2008 M, memasuki hari ke empat belas dan 1429 H, berbilang hari kelima. Mengingat banyak resolusi sudah diucapkan dalam hati, kala menghadiri Dzikir Nasional di Masjid At-Tiin di TMII 30 Desember 2007, ternyata sejumlah fenomena semakin banyak terjadi melampaui kecepatan resolusi yang hendak dilakukan. Tentu saja hal ini membuat sejumlah resolusi memerlukan penguatan dan komitmen yang lebih keras untuk dapat dilaksanakan agar diakhir tahun 2008, menuai sukses dan perasaan yang jauh lebih syukur atas karunia yang telah diberikan Allah SWT.
Pertama,
Pak Harto, mengalami masa kritis terburuk menurut catatan kesehatan, yang dapat direkam oleh Tim Kesehatan Kepresidenan R.I. Ada beberapa catatan yang tersisa untuk hal ini, pertama, salut dan bangga, orang sehebat Pak Harto, istiqomah, mempercayakan kesehatannya kepada dokter-dokter dan rumah sakit Indonesia. Sebuah teladan yang baik, bahwa dokter dan rumah sakit Indonesia mampu memberikan pelayanan dan pengobatan prima terhadap kebutuhan kesehatan beliau. Catatan kedua, terlepas dari kondisi yang sedang dihadapi, rasanya kita harus balas teladan dari beliau, dengan segera menunjukkan bahwa Indonesia juga mampu, menyelesaikan permasalahan hukum yang masih menggantung terhadap diri beliau. Segera tentukan -lewat pengadilan tentu saja- kesalahan - kesalahan beliau dimasa lalu dengan jelas dan tegas, sebenderang keberanian kita untuk mengapresiasi prestasi beliau.
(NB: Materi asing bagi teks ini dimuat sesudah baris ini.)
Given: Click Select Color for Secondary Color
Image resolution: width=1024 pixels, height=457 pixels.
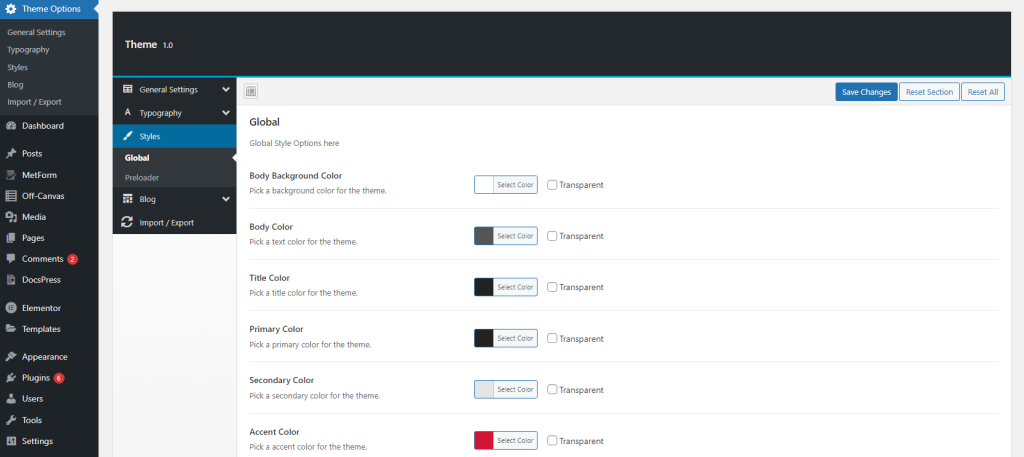Looking at the screenshot, I should tap(515, 390).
Setelah jelas permasalahan yang menjadi tuntutan sebagian masyarakat, beberapa yang dapat disebutkan: Tragedi semanggi I dan II, Peristiwa Tanjungpriok, G-30 S/PKI, Tragedi Lampung dan Penculikan sejumlah aktivis mahasiswa, kenapa tidak atas nama keluarga, memenuhi tuntutan para korban tersebut dan melakukan sejumlah kompensasi-kompensasi yang wajar. Segera setelah itu dilakukan, insyaallah, sebagai manusia yang beriman dan berbudi luhur yang dimiliki bangsa ini, rasa maaf itu akan keluar dari para Ibu, suami, istri dan siapa saja yang dirugikan atas tindakan dan kebijakan yang bisa jadi, terpaksa dilakukan untuk sebuah alasan yang bernama stabilitas dan kelanggengan kekuasaan. Insyaallah, jika lebih banyak rakyat yang memaafkan dibandingkan dengan yang masih merasa dikorbankan selama kepemimpinan beliau, ending dari kondisi kesehatan yang menyedot perhatian publik inipun akan segera kita ketahui. Saya jadi ingat cerita dari Pak Ustadz, mengenai Alqomah, sahabat Nabi Muhammad yang mengalami sakaratul maut maha dahsyat, karena belum mendapat ridho dari Ibunya.
Kedua,
Saya harus kehilangan sahabat, Wachyuni Mustani, yang telah menemani saya bekerja di Indonesia Business Links. Karena keinginan untuk bekerja ditempat lain, apa yang sudah kami kerjakan bersama dan berjalan dengan baik, harus saya lakukan dengan cara mencari pengganti yang harus kembali dicari melalui sejumlah proses rekruitmen. Tidak mudah memang, membangun teamwork yang solid dan percaya kepada visi serta misi organisasi yang terinternalisasi kedalam keyakinan diri melalui keikhlasan untuk berinvesatasi waktu, menjalani hari yang penuh tantangan. Godaan akan kepastian pekerjaan, rasa aman terhadap masa depan , adalah harga yang harus dibayar untuk sebuah idealisme. Itu adalah pilihan. Semoga apa yang menjadi harapan Yuni ditempat yang baru, mendapatkan kesejatiannya dalam memaknai arti hidup dalam bentuk pengabdian yang disebut bekerja.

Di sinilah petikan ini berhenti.